No hay que confiar en unos efectos instantáneos de estas medidas: operarán a más largo plazo, en el sentido de eliminar cuellos de botella y fuentes generadoras de inflación. Pero esta panoplia de recetas fue anunciada hace ahora un año, y su desarrollo práctico -no sólo normativo- debería avanzar a un ritmo más ágil. Como deberían avanzar más otras propuestas posteriores en el tiempo (en el ámbito, por ejemplo, de la flexibilización del mercado laboral). Y si el Ejecutivo no está dispuesto a. ello o no se siente con fuerza política, dada la inestabilidad y morbidez de su coalición con el partido que le apoya, entonces cabe preguntarse si tiene el menor sentido la pretensión de agotar la legislatura.

Los ciudadanos pueden y deben exigir al Gobierno consecuencia en sus propios planteamientos. Y también a la oposición.

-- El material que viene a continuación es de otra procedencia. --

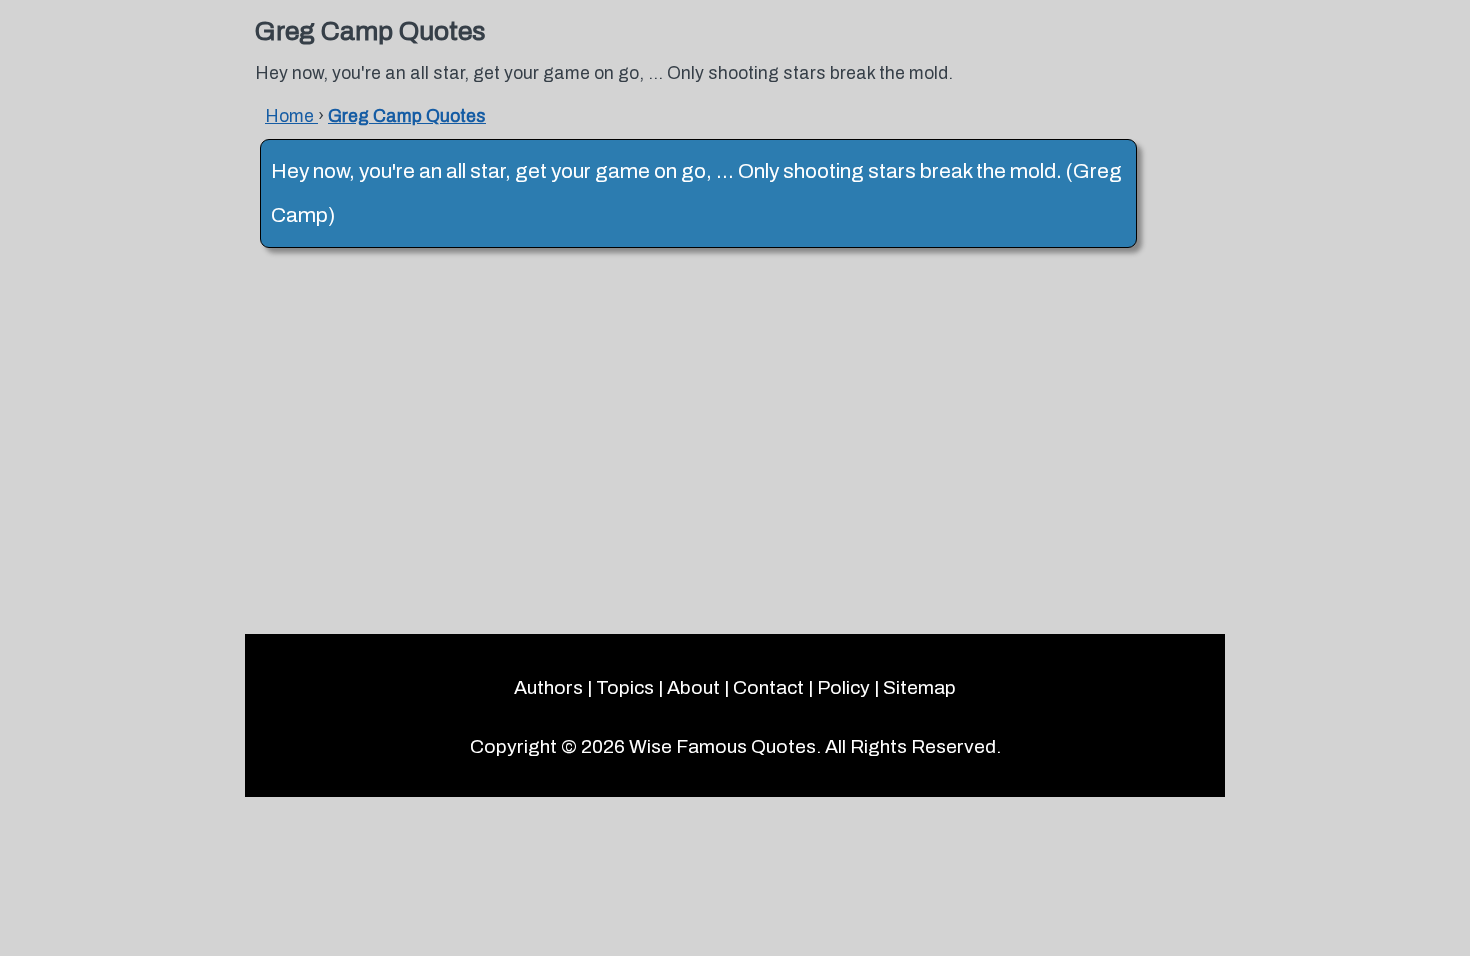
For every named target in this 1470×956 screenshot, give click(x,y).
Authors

Resulta patética la reincidencia del Partido Popular en enarbolar una crítica demagógica -cierto que parecida a la empleada por el PSOE hasta 1980, pero inútil para las actuales preocupaciones mayoritarias, especialmente de los sectores centristas que pretende atraerse- contra algunos aspectos de la acción económica-exterior del Gobierno: sea traicionando sus proclamas europeístas en el mismo momento en que la delegación de España luchaba a brazo partido por los fondos de cohesión en Edimburgo, al descalificar a González como "pedigüeño", o ridiculizando la acción de comercio/inversión exterior en China, cuando, por el contrario, debería propugnar la intensificación de esas actuaciones.

Si la oposición pide al mismo tiempo una cosa y la contraría, confunde al personal y se autodesacredita: si hay que ser coherente con la protesta por la pasividad del Ejecutivo, o por sus imprevisiones en la planificación estratégica, no resulta de recibo minusvalorar el plan Borrell de infraestructuras, indispensable para aprovechar los flujos de los fondos estructurales y de cohesión europeos y para insertar las inversiones públicas en un plan de conjunto, por su -por otra parte evidente- impronta electoral.

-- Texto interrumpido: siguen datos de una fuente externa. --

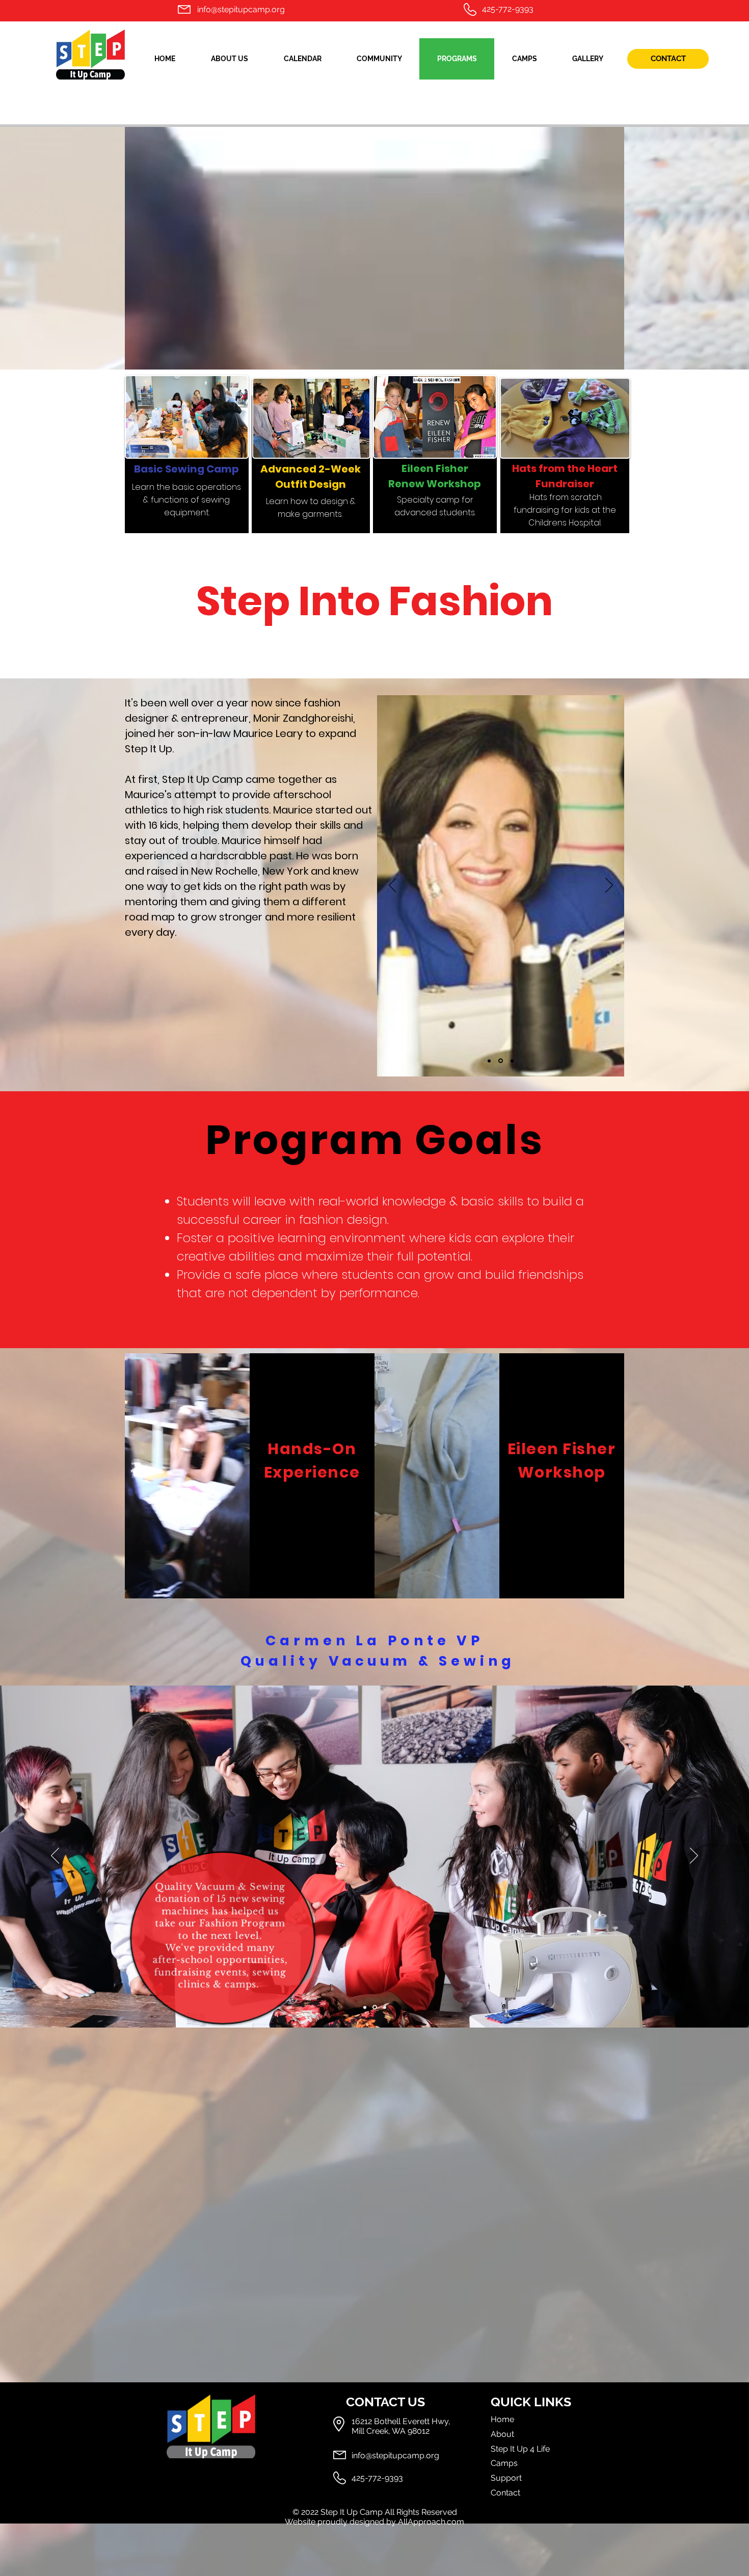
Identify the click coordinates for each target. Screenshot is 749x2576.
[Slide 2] (499, 1060)
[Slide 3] (511, 1061)
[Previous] (392, 886)
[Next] (609, 886)
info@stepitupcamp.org (241, 9)
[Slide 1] (489, 1060)
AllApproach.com (431, 2522)
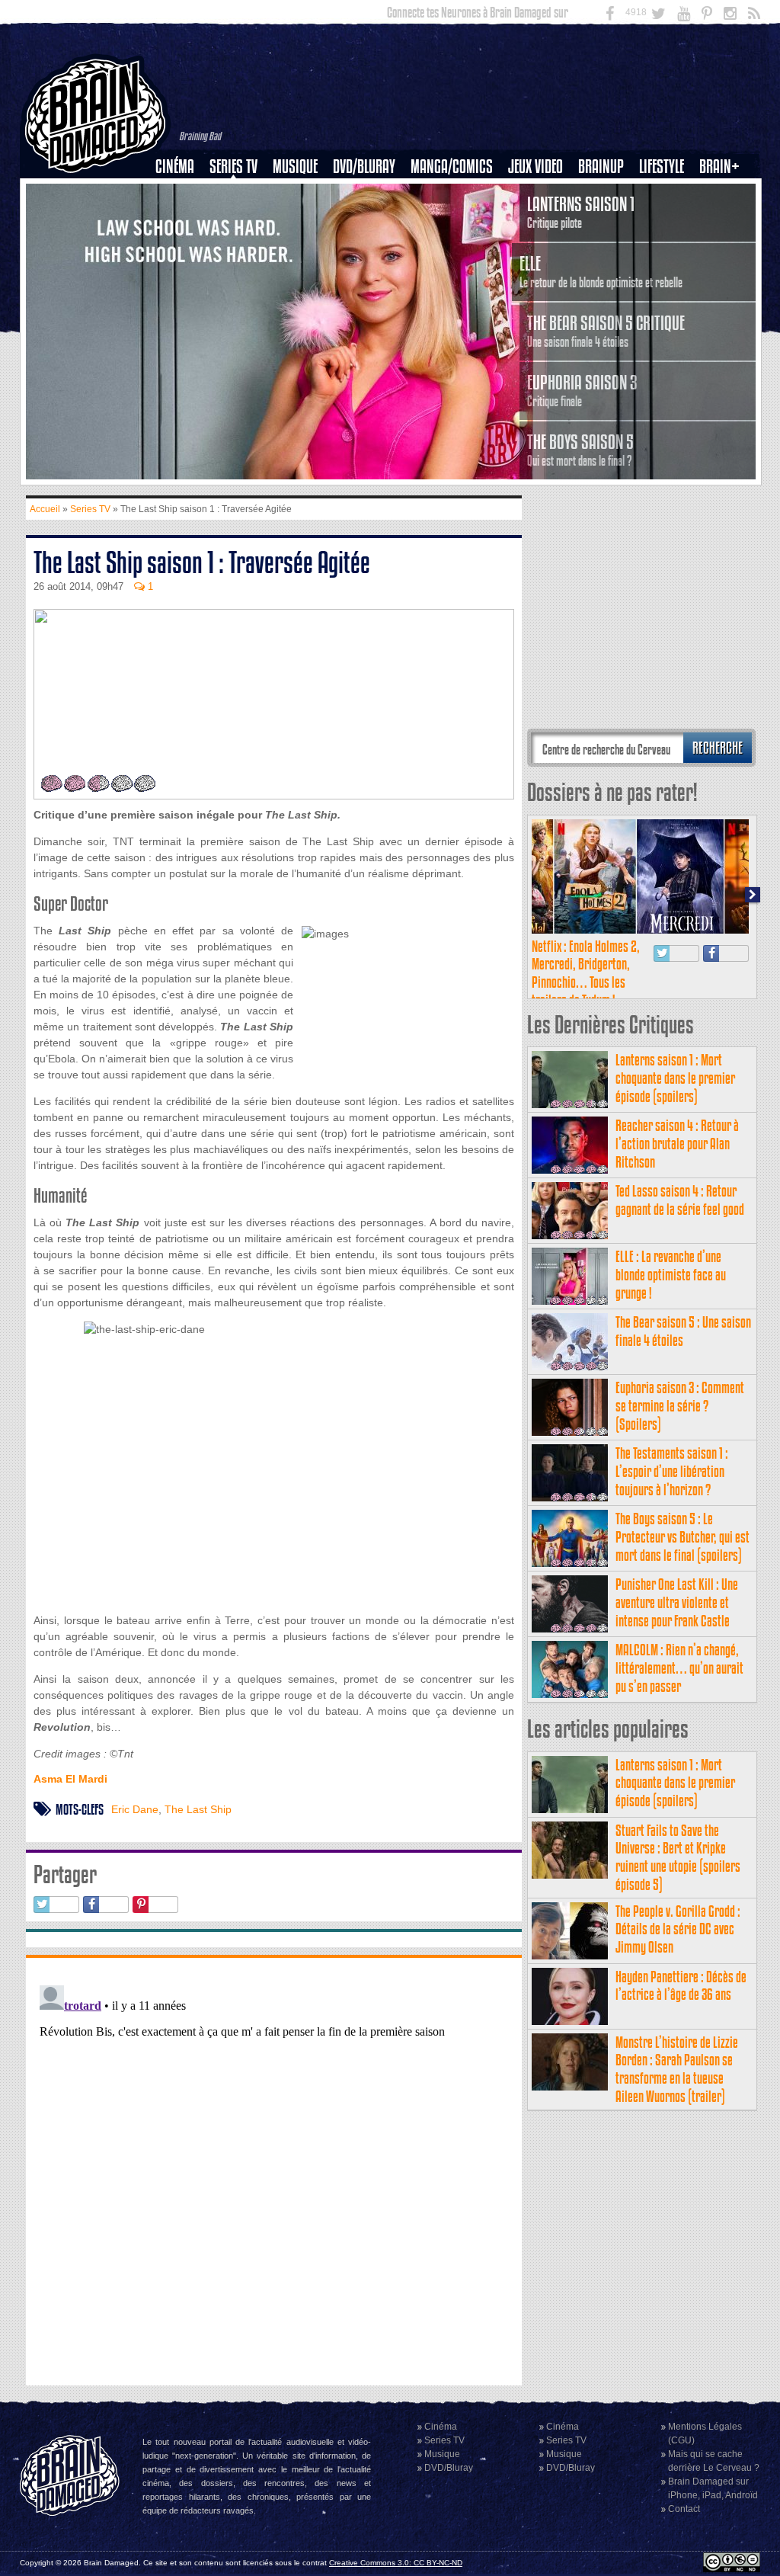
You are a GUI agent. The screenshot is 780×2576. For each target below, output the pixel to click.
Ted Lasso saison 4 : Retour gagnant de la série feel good (679, 1200)
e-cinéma (181, 244)
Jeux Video (535, 166)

La ambigüedad programática del Partido Popular y su inconcreción a la hora de proponer medidas alternativas (en el debate sobre el paro) o sus afirmaciones contradictorias (sobre el agua, las pensiones, los impuestos) no sólo dejan sobre ascuas a sectores de votantes sociológicamente susceptibles de otorgarle su confianza. Actúan como un freno para el renacimiento de expectativas positivas de los agentes económicos nacionales e internacionales: afianzan la crisis y no su salida. El argumento usado por Aznar en París para negarse a tomar compromisos de política económica hasta disponer del "inventario de lo que nos dejan" es un mal augurio. Indica que, o no dispone de una sólida respuesta alternativa a la estrategia económica gubernamental -fatal hipótesis para el principio de la alternancia en el poder, básico en una democracia-, o que no se atreve a detallarla, lo que en nada beneficia al país. La oposición debe también aprovechar estos meses para explicar cómo piensa resolver las cosas. Y para contribuir a resolverlas desde ya.